Creative Authenticity by Ian Roberts
Still in the beginning stages of reading this one, which I grabbed on impulse from the shelves at Borders.
Subtitled "Sixteen Principles to Clarify and Deepen Your Artistic Vision," Roberts makes an initial case for Beauty, and as I'm a stickler for words, I have the sense that he's mis-applying "beauty" in his argument. I think if he and I could agree on the proper term, we'd probably not be far apart in viewpoint. His writing is accessible and his anecdotes are interesting. Semantics aside, the book is motivating — and inspirational — for artists that are seeking to fan the flame of their artistic calling: like Julie Cameron's lectures, but without the exercises.

So ... what's on your holiday reading list?

Friday, December 5, 2008

Arizona - land of potholes

Near Madera Canyon, December 5, 2008, watercolor 8.25"x5.125" (21x13cm)
I picked up a 'how to' watercolor book a while back. It illustrated all these techniques that my instructors pretty much forbade me from using, like glazing, because (in the hands of an inexperienced student) they muddied colors.

And in the book, they'd do this thing, like putting down a coat of paynes gray before putting in some other color, to dull the color and make it look like atmospheric perspective, or shading. My teachers would have been appalled -- for one thing, Payne's Gray was strictly prohibited. (For another, we were supposed to pre-mix and put down the color and value as it is intended, not use layers, which was considered to be somehow polluting the purity of the original stroke).
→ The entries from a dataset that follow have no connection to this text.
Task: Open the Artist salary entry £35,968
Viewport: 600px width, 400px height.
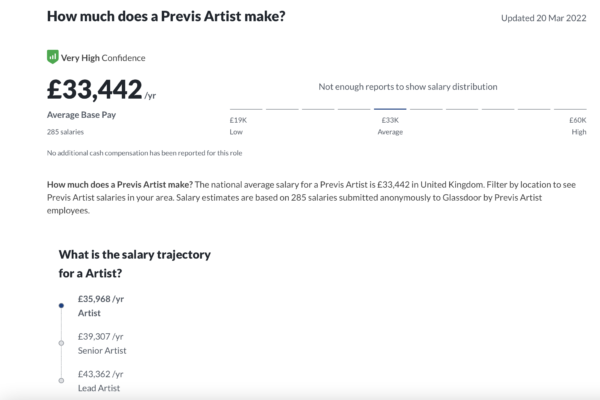Action: (101, 306)
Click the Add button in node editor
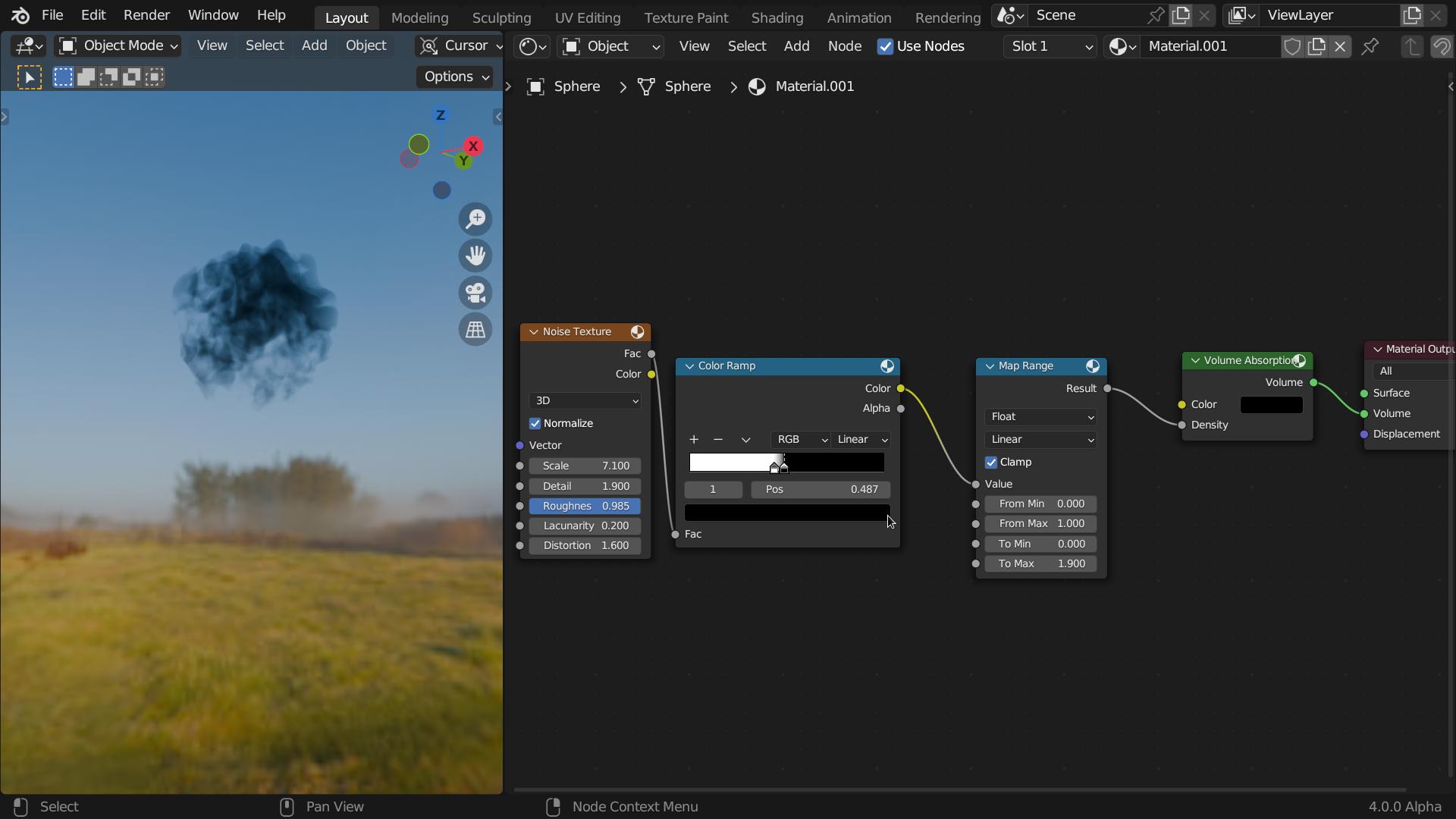Viewport: 1456px width, 819px height. coord(797,46)
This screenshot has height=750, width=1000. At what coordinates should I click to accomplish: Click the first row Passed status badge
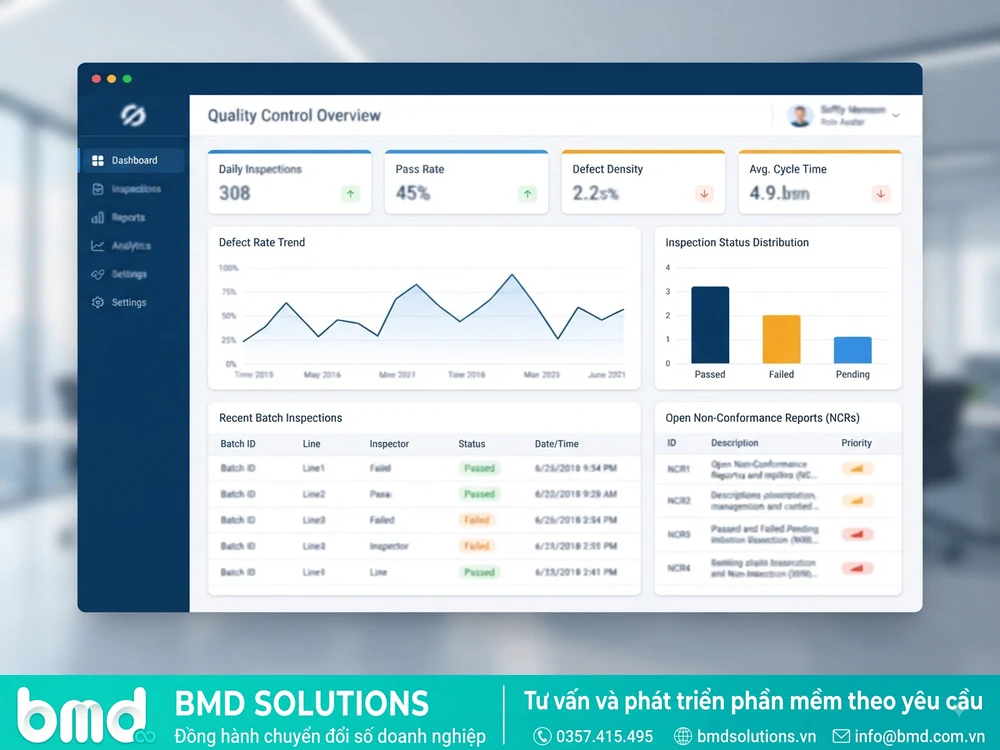tap(480, 468)
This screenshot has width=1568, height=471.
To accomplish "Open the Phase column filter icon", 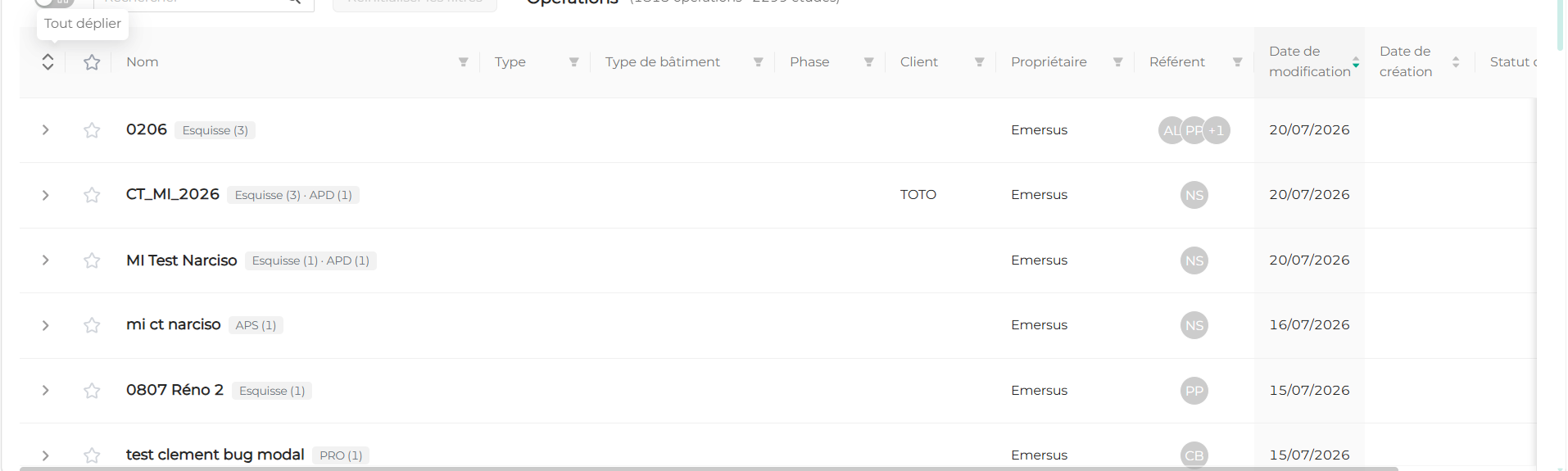I will [868, 62].
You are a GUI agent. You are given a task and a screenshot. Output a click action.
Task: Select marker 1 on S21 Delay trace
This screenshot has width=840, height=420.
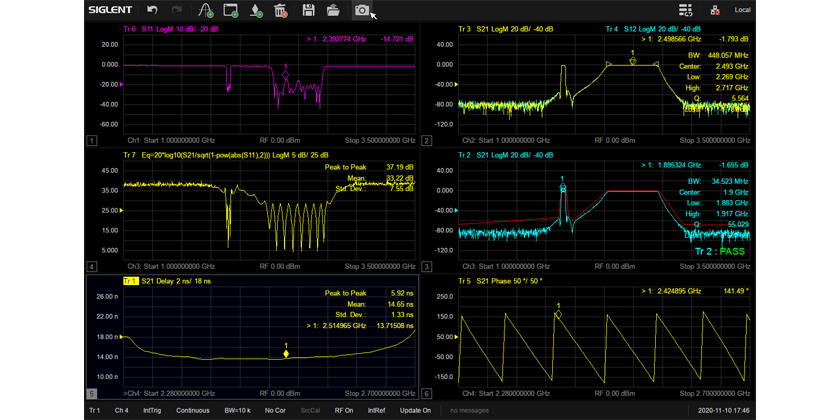click(287, 353)
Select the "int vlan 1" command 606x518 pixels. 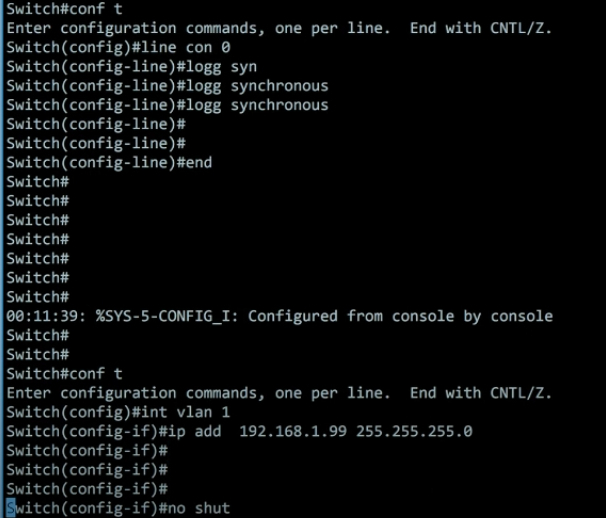186,412
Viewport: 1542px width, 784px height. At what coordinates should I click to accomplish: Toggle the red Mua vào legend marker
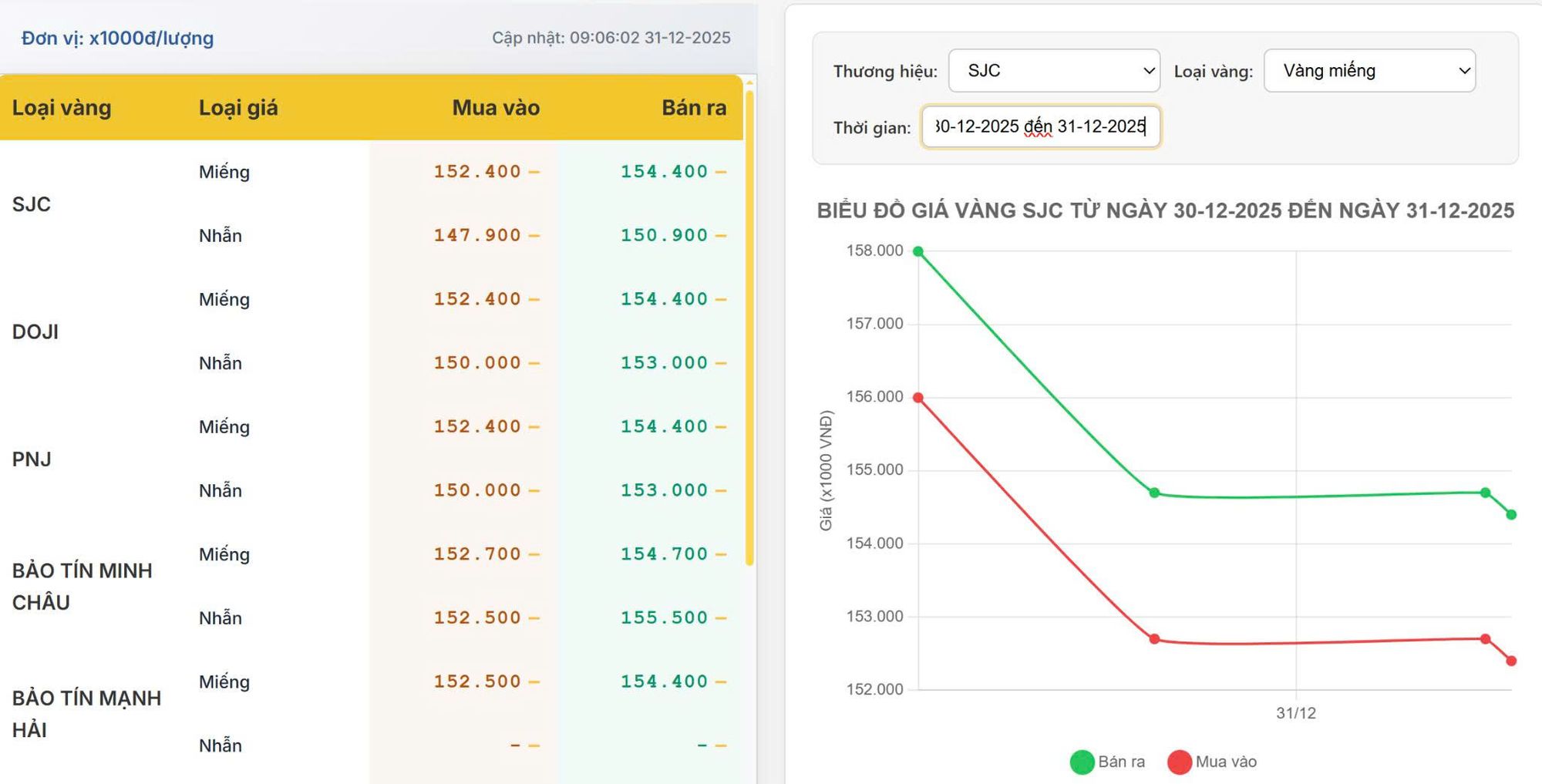1180,762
But, I tell myself, I'm a big boy now. I can make my own rules. No longer a penniless student, I now own a tube of Payne's Gray -- I can use it if I want. There's more: I also now own one of my mentor's paintings... and he glazed. Man, did he glaze.

In this book, there was one particular exercise of distant hills with a castle on it, which I attempted. [My results were ... not unlike a painting by Bob Ross's least apt pupil.] I did the work to understand the concept. But, I didn't care for the result. In particular, I disliked the look of those "distant hills" with their two blurry layers, one of paynes gray and one of blue.

Yet, when you're out in the field, and there's this thing you want to do, and all you've ever seen for it is the one thing you don't like. So, you try to do something different, but no matter how you try, it comes out just like the thing you don't like. It's like when you're going down the road, and you see this pothole you want to miss, but if you keep looking at the pothole instead of the clear spot next to it, it's a fair bet you will steer your tires straight into that hole. And wince.